_Try it_: In the listing below, print exactly the lines between the line holding "Select the tick timeframe" and the line holding "This screenshot has height=985, width=839.", inclusive, and no more.

_Data_:
────────
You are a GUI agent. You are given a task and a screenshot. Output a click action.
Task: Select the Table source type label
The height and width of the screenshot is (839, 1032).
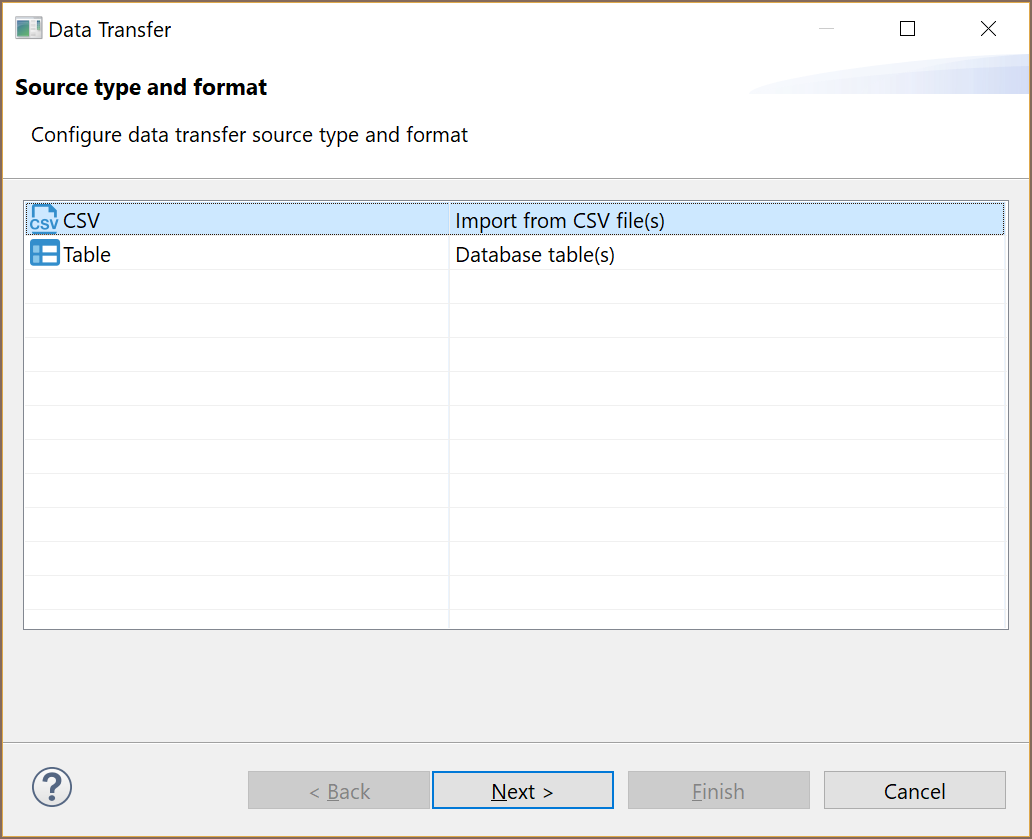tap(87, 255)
────────
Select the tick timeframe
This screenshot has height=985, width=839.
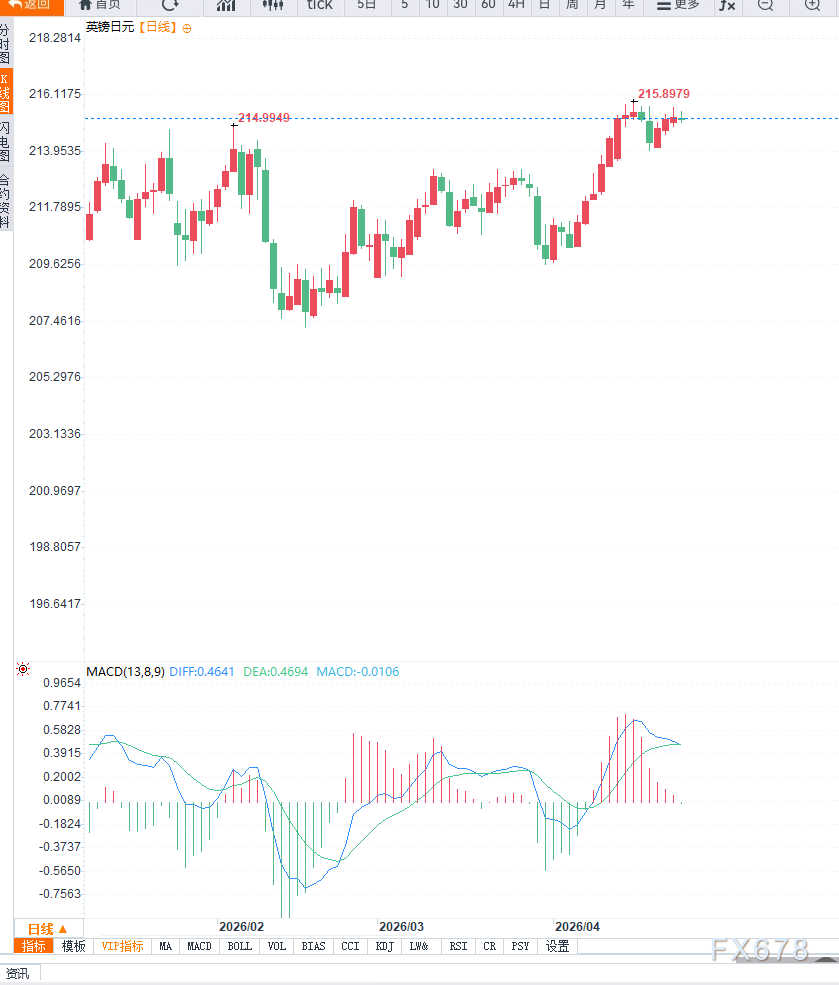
────────
_Written answer_:
Select the tick timeframe
This screenshot has height=985, width=839.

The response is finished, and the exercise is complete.